Here’s the thing about starting new relationships. We are often at our best during those times and it isn’t always easy to filter out the good from the bad, but there are definitely some red flags you should be on the alert for.
Also keep in mind that your brain is working against you during this process too. It’s funny how infatuation with someone can literally blind you from their bad traits.
The good news is that the following red flags are signs you can catch pretty early on in a relationship. Don’t say we didn’t try to warn you!
Her Exes are Jerks
Be wary of a woman who thinks nothing of trashing her ex boyfriends. Maybe they were indeed all jerks, but why is she telling you so early on? If they were all jerks, what is it about her personality that seems to attract them? And does that mean you’re also a jerk?
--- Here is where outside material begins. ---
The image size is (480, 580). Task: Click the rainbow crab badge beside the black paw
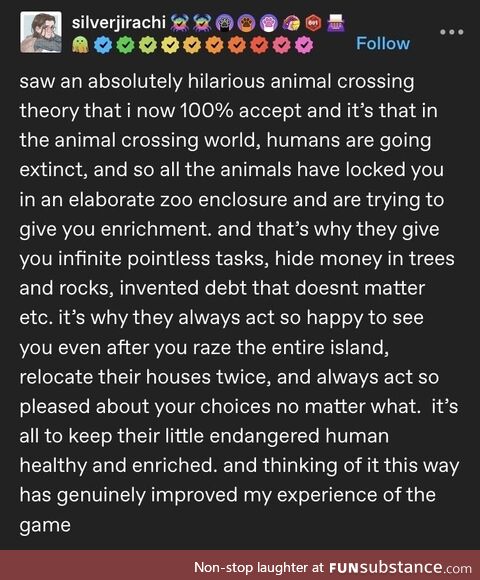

The most likely scenario is that she’s played a part in the relationships going bad and isn’t willing to admit it to herself. Be careful with this one. Relationships usually follow a pattern, so ask yourself if this is a pattern you want to get tangled up in.
She is Rude to Waiters
If you’re out on a date, pay attention to how she treats other people in service positions. It can give you a great clue to what this person thinks of themselves, their empathy towards others and their expectations on how they believe they should be treated.
If she thinks so highly of herself that she treats a waiter badly, imagine how she treat you later on as she becomes more comfortable with your relationship.
She’s a Drama Queen
These ladies thrive on attention and love to swing from one emotional extreme to the other. They are very impulsive and think nothing of trying to stir up a little controversy to avoid boredom. There is actually a psychological disorder attached in some of these cases – histrionic personality disorder.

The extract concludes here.